Dunno about all below the wine, as I don't use linux for anything other than firewalls. But I don't think wine will ever get to a level that allows linux to replace windows. Mac OS has a chance - but only if they somehow can make game developers compile mainstream games for the mac.
Though the article in general is very well written, I still find it fails on one simple aspect. Gaming. Every single pc I've built in the past 5 years was expected to play pretty much any non-top-tier game. Ie. not crysis, but if hugo or pixeline, or any other childrens game, was shipped with some magazine or put on discount, the people I built the computers for, expect that the software will work. That can't be realized on a mac unless it runs windows - at which point there's no reason to buy the more expensive mac.

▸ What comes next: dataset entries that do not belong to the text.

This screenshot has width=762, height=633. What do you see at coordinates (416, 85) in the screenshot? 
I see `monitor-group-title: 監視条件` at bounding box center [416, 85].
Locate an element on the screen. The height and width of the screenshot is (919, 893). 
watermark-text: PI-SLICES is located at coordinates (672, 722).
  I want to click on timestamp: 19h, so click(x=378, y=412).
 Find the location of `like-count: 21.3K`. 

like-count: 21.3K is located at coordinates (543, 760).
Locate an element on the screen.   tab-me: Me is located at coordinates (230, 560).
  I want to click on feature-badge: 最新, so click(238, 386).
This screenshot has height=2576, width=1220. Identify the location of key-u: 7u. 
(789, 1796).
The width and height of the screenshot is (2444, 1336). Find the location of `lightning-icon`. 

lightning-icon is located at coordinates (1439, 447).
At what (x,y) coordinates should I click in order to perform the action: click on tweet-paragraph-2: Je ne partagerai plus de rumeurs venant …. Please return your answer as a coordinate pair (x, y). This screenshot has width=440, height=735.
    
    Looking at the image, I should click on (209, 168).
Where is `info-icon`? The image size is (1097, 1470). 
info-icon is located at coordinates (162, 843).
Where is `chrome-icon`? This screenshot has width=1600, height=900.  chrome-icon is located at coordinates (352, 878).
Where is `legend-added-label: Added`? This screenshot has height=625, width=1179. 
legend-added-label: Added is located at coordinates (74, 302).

If we imagine a future version of flash, silverlight, java or any other internet based system could address the hardware in a pc via a standard interface - like directx or opengl etc but on the actaul hardware, instead of on the gui. And without the programmer needing expert knowledge of the limitations of the features, then virtualization won't even be needed. Stuff would just run directly on hardware. A bit like a seamless window on a citrix system, but with the hardware being used locally, and the drivers being a bunch of software embedded in the hardware burried beneath the gui.
But that probably won't happen for another 10 years, so windows is safe, even with a complete idiot at the wheel.